Write out each record exactly as it stands. No pictures belong in the copy.
SOURCE MATERIAL Start Marker
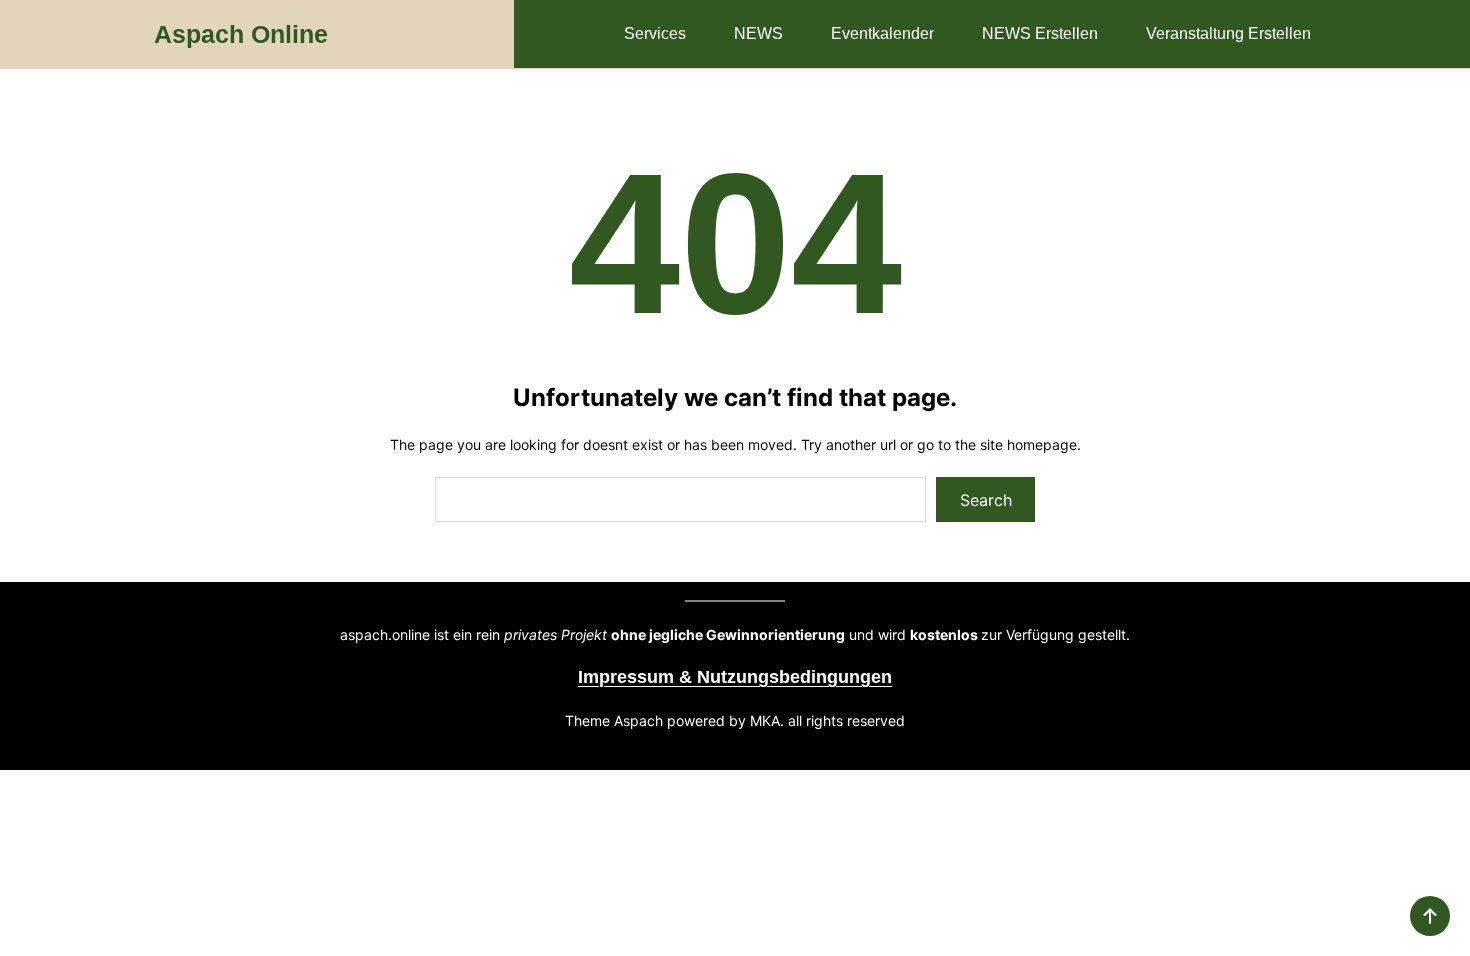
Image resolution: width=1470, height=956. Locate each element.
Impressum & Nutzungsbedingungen (735, 677)
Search (986, 500)
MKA (765, 720)
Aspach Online (241, 34)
SOURCE MATERIAL End Marker
▶ **OUTPUT**
Image resolution: width=1470, height=956. Locate each element.
Impressum & Nutzungsbedingungen (735, 677)
Search (986, 500)
MKA (765, 720)
Aspach Online (241, 34)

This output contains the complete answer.